| EXERCISE GOAL |
An exact copy of the listing is required, with its pictures removed.

| INPUT MATERIAL |
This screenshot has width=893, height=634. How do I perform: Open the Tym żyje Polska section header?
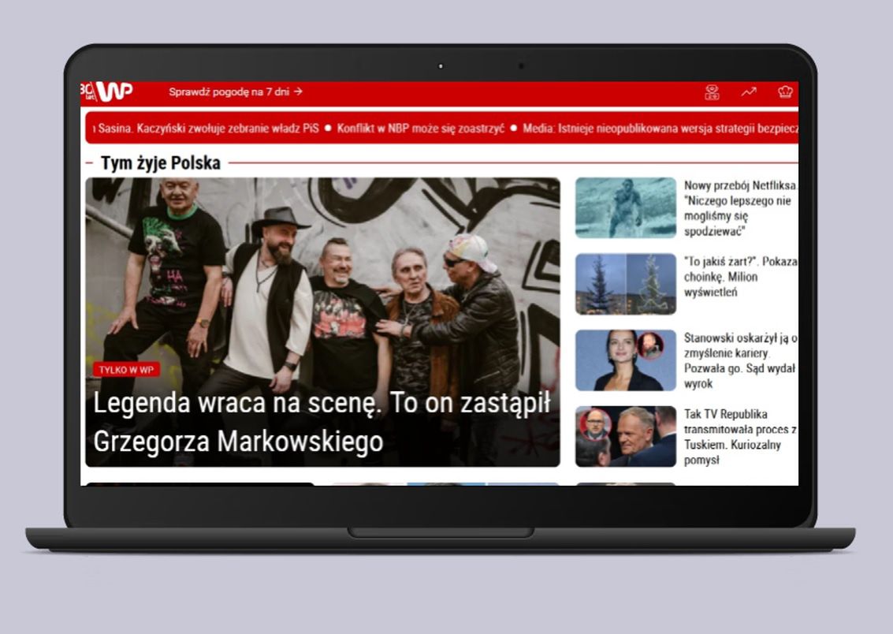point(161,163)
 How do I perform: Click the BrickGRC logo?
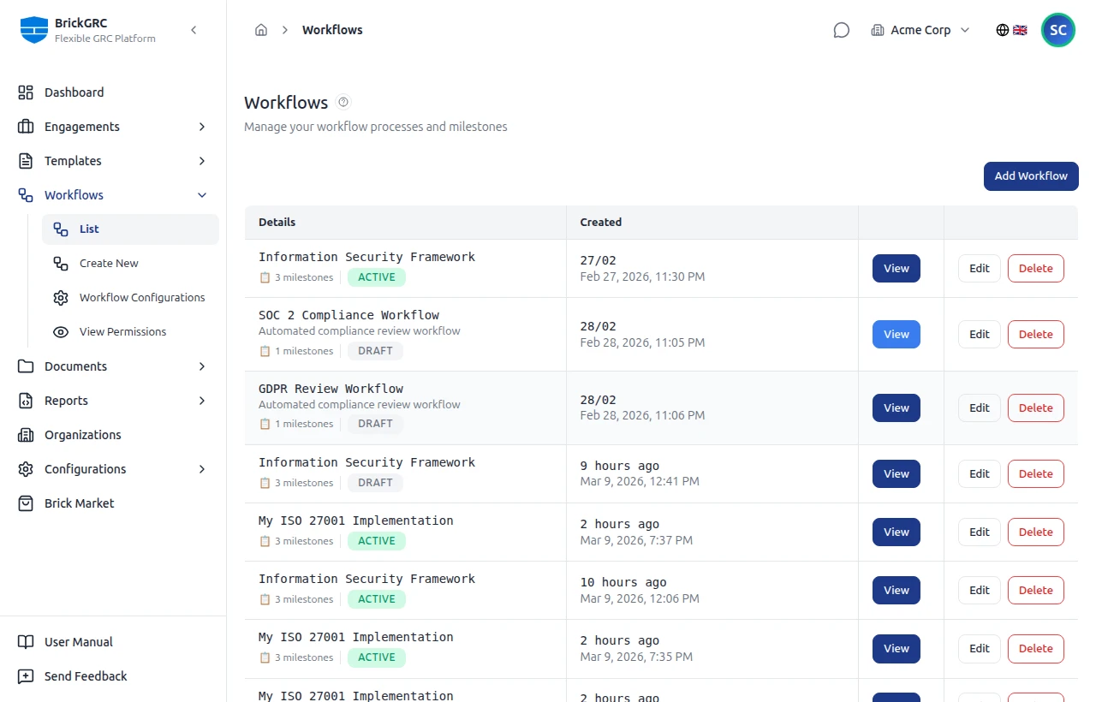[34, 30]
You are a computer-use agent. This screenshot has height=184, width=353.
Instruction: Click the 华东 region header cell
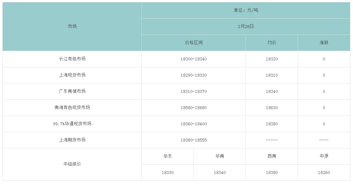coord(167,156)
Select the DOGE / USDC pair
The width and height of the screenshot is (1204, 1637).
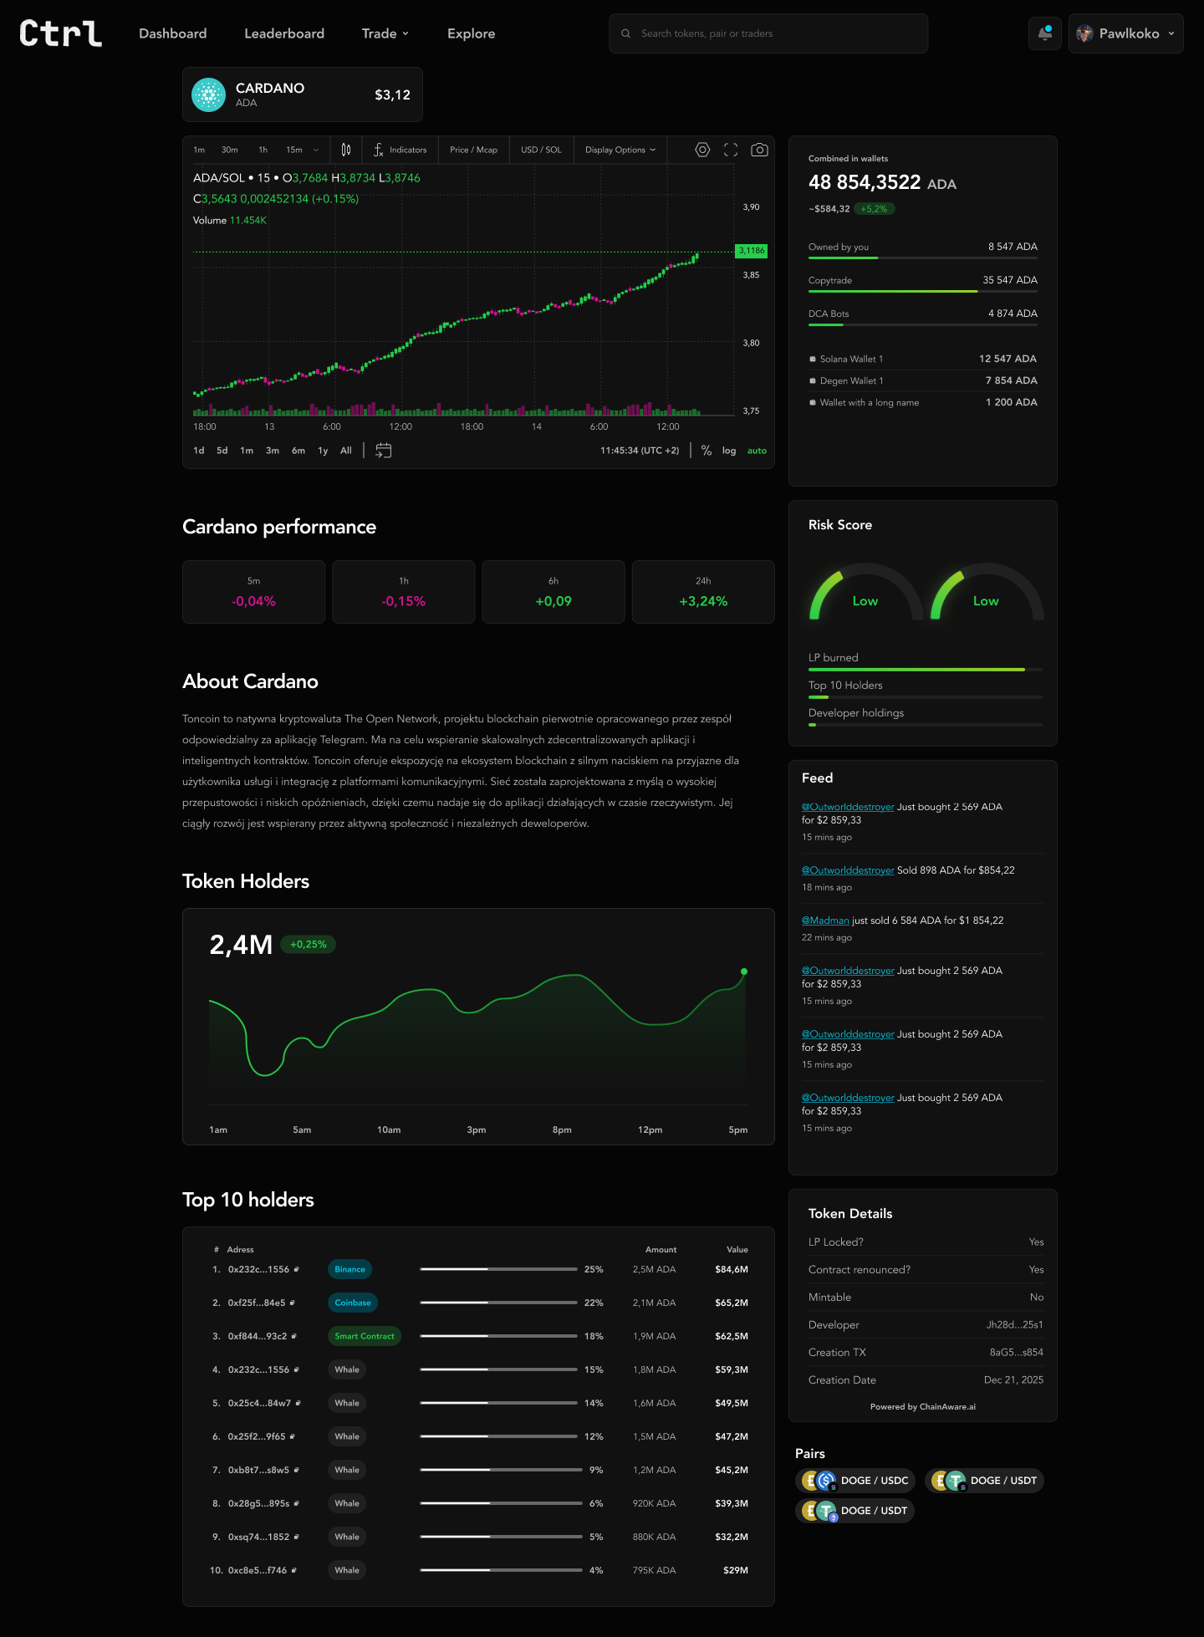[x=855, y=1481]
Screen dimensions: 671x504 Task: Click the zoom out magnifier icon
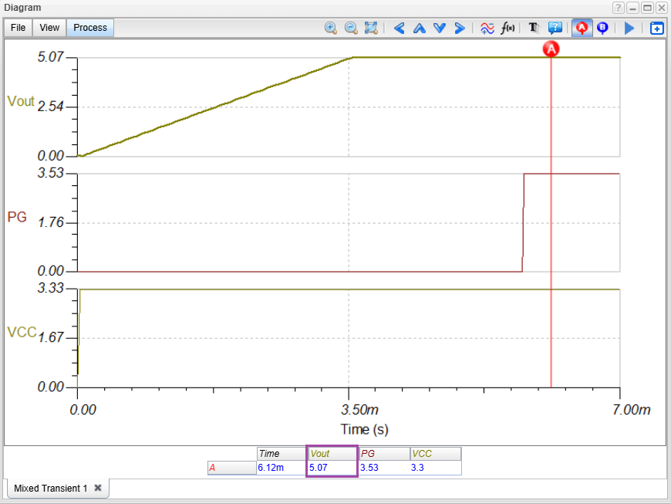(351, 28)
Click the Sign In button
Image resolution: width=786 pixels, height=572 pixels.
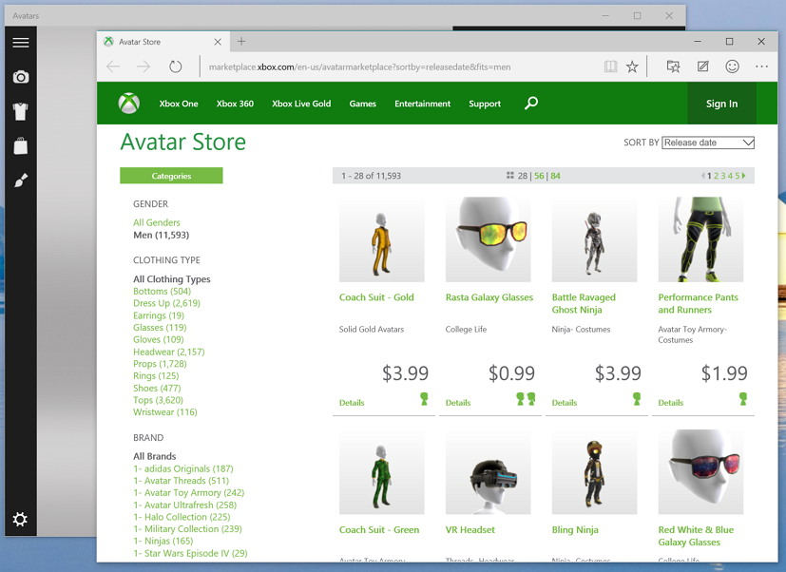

| SOLVED PROBLEM |
This screenshot has width=893, height=634. How do I perform: Open the Tym żyje Polska section header?
point(161,163)
 How do I perform: Click the BrickGRC logo?
[34, 30]
You are a computer-use agent. This screenshot has height=184, width=353.
Instruction: Click the 华东 region header cell
coord(167,156)
Select the DOGE / USDC pair
The width and height of the screenshot is (1204, 1637).
[x=855, y=1481]
Screen dimensions: 671x504 Task: Click the zoom out magnifier icon
(351, 28)
Click the Sign In button
Image resolution: width=786 pixels, height=572 pixels.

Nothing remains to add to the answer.